No documento, o socio da RC Nutry responde um parecer favorável da assessoria jurídica da Semed à prorrogação de prazo excepcional do contrato, mas, deferindo o reajuste de um período (março/2021 a fevereiro/2022), no montante de 15,13% sobre valores que entende suficientes.

“Considerando que o contrato encontra-se em execução, e a fim de manter o aluído contrato em benefício do interesse público, evitando prejuízos à essa administração, esta peticionária se propõe a diminuir o percentual a que legal e contratualmente possui direito, requerendo que seja o reajuste no montante de 25,77% do valor a ser corrigido, conforme demonstrado abaixo”, frisou José Carlos Geraldo.

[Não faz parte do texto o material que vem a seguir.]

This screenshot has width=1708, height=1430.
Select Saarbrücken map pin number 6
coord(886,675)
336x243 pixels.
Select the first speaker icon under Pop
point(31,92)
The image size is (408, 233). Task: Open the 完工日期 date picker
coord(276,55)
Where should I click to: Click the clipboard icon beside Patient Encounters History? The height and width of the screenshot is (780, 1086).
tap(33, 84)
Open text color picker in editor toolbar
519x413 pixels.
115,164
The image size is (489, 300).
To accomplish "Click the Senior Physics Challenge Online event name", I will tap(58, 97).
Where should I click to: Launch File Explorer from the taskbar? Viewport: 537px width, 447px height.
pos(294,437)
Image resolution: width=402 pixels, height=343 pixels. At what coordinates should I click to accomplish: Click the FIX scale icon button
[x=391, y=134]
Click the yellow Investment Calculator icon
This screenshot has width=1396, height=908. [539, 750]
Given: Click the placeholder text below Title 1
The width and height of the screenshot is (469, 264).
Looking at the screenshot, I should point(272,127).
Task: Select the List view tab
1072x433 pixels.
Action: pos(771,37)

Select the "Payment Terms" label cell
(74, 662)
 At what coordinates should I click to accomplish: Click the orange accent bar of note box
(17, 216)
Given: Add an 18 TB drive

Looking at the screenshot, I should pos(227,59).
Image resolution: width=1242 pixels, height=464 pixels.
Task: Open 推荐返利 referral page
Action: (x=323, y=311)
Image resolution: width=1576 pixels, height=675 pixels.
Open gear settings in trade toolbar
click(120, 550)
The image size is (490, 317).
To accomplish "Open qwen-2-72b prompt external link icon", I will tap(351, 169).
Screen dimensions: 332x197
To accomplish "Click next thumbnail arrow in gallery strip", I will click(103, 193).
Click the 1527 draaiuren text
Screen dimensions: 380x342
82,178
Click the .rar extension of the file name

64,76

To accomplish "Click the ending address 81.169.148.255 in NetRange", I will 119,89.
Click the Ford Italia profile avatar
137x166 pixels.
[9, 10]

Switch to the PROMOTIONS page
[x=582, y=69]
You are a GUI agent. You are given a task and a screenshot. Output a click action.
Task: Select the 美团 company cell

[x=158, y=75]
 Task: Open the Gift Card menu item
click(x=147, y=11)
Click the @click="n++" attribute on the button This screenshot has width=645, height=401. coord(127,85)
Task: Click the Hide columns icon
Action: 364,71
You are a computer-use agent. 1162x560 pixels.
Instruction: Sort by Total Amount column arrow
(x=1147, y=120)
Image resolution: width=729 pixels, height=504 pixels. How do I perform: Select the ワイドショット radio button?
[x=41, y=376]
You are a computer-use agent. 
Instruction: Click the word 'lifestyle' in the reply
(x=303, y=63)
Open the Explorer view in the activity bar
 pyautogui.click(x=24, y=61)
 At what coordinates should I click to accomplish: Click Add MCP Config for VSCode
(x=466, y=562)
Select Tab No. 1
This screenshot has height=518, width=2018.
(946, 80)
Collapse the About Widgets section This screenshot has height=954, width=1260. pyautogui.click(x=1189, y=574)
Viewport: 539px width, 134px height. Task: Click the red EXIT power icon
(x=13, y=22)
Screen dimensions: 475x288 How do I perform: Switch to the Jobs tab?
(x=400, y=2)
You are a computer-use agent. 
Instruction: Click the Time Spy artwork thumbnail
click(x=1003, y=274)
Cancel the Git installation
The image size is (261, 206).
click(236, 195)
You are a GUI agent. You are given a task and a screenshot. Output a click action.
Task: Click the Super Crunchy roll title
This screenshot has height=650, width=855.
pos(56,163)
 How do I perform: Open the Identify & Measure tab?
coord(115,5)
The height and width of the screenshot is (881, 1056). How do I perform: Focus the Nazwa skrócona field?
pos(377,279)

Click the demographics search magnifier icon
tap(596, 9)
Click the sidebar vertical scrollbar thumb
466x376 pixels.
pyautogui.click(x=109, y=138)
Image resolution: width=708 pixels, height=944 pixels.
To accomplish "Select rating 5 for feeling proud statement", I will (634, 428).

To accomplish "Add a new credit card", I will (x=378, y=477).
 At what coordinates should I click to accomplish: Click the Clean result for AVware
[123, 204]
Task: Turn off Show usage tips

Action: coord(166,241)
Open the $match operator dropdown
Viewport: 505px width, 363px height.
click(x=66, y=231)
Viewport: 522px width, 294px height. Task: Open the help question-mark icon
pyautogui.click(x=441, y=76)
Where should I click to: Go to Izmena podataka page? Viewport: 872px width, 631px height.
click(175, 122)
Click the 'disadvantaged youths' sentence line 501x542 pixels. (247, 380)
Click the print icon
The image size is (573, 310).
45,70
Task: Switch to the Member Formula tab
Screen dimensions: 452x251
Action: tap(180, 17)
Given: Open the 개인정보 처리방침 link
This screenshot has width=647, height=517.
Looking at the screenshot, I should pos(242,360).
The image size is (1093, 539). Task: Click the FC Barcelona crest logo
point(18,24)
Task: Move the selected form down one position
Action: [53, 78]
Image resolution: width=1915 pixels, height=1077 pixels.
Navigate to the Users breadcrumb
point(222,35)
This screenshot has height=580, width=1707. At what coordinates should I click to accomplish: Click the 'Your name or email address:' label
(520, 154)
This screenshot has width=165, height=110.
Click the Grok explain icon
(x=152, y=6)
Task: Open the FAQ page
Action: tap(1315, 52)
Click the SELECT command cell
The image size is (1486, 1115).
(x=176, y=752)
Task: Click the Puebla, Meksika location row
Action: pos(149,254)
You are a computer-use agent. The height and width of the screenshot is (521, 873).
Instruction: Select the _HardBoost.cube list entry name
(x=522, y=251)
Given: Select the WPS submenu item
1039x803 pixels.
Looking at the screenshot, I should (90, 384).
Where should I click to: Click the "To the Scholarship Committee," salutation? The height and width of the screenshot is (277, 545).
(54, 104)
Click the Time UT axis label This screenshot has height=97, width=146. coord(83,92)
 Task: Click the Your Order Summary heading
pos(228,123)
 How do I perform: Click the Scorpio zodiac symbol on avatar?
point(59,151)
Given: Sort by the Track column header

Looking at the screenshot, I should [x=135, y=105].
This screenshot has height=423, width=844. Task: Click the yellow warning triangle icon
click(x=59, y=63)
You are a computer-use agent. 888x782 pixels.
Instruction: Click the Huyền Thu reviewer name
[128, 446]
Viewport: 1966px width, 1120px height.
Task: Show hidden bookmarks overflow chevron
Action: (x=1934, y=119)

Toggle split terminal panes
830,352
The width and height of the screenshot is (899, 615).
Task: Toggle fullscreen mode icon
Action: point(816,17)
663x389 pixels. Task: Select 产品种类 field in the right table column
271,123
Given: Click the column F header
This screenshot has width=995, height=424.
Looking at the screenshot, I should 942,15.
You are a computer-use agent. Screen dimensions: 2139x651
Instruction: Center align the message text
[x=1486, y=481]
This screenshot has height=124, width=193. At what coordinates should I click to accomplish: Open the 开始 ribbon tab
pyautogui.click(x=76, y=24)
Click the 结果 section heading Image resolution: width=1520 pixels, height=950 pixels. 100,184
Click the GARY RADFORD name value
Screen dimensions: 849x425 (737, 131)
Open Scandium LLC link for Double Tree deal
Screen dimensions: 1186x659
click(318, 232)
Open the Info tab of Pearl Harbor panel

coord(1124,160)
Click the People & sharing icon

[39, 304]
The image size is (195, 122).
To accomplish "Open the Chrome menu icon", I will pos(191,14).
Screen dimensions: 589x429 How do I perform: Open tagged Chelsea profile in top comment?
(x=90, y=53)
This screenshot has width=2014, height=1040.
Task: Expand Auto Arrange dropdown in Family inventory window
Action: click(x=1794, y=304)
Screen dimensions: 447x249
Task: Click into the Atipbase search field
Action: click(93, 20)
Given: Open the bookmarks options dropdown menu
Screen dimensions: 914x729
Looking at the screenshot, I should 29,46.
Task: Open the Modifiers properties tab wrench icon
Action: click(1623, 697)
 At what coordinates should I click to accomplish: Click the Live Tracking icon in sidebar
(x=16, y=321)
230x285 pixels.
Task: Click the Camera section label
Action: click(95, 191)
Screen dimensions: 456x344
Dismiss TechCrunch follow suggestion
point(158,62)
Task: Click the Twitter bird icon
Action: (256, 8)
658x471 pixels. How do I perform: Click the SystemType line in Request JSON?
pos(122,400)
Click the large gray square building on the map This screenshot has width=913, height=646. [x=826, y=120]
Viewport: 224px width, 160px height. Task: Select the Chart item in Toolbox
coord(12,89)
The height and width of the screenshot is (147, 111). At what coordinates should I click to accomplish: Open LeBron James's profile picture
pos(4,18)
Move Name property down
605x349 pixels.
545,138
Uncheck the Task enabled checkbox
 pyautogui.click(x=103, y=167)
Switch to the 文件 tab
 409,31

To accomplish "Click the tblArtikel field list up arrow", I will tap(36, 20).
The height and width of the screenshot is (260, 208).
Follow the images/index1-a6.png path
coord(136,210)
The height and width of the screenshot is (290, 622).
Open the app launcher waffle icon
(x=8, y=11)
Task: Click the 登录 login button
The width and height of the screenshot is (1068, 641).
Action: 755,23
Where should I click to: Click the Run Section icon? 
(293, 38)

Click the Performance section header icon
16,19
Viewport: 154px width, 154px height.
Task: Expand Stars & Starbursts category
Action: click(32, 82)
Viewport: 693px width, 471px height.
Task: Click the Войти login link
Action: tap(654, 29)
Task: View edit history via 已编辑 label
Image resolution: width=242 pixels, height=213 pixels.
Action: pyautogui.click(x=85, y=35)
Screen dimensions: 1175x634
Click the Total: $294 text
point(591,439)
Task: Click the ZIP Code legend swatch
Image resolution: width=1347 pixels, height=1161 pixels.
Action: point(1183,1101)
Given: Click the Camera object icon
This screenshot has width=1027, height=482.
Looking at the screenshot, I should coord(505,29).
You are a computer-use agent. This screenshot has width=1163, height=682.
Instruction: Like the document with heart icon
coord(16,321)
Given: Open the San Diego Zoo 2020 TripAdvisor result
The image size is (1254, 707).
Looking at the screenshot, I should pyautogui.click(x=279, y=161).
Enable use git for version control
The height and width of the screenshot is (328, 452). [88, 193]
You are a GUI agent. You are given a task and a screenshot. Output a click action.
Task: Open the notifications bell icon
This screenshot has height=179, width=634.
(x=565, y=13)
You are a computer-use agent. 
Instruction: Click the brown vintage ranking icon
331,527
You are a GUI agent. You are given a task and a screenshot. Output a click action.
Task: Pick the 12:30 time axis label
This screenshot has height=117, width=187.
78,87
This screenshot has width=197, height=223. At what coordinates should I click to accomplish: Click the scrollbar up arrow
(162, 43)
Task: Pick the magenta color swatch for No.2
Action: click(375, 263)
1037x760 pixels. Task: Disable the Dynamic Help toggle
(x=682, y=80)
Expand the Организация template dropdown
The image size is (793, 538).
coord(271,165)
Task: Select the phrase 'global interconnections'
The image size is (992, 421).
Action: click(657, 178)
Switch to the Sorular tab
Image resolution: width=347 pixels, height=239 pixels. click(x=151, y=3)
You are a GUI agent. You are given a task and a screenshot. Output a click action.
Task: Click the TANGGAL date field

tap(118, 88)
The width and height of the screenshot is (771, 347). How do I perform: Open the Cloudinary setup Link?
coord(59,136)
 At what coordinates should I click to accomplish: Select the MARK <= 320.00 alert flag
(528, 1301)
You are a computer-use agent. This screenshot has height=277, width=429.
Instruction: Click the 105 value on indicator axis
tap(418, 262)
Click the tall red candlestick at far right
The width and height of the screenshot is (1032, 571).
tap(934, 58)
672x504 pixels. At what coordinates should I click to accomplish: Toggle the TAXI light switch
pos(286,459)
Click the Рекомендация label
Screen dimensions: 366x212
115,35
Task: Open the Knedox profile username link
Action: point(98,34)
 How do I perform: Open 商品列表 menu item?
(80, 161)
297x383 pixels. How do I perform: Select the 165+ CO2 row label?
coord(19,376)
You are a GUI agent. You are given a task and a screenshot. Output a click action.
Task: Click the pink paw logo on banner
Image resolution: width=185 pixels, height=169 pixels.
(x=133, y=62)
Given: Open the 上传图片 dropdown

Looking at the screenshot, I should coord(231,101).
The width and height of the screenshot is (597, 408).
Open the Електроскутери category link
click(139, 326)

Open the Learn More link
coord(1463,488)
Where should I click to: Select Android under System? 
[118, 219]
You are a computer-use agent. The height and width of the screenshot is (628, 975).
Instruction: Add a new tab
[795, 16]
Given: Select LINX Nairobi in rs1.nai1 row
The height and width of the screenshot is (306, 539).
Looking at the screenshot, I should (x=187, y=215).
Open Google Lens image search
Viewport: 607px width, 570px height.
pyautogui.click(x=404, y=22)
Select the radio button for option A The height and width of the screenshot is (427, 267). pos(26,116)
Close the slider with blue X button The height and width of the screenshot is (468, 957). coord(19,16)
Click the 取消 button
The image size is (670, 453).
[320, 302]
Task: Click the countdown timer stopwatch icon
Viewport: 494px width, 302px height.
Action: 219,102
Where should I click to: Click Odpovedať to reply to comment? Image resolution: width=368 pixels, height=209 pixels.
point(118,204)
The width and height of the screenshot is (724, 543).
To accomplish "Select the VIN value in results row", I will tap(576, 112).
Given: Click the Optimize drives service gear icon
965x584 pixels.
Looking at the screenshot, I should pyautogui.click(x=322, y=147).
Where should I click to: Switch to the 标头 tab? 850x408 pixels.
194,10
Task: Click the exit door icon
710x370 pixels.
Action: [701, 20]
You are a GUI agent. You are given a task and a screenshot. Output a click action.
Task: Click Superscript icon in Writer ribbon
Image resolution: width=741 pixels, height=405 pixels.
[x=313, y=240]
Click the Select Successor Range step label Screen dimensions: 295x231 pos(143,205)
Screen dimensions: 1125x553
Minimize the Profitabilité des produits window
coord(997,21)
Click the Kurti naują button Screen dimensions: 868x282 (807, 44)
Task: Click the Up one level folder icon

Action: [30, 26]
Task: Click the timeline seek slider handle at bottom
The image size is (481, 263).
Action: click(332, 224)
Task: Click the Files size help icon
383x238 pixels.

O que chama a atenção é que no processo de contratação outras concorrentes enviaram propostas mais vantajosas que a da RC Nutry tentou reajustar, mas a prefeitura ludovicense ignorou o menor preço e contratou empresa que já prestava serviço, mesmo com uma proposta mais cara que acabou sendo reajustada posteriormente.

RC Nutry tentou reajustar o contrato para R$ 67,6 milhões, mas voltou atrás e pediu para diminuir o percentual

Outro lado

A reportagem procurou a prefeitura para comentar as denúncias, mas não obteve resposta até a conclusão desta edição. A empresa citada também foi procurada, mas não conseguimos contato para que ela pudesse se manifestar.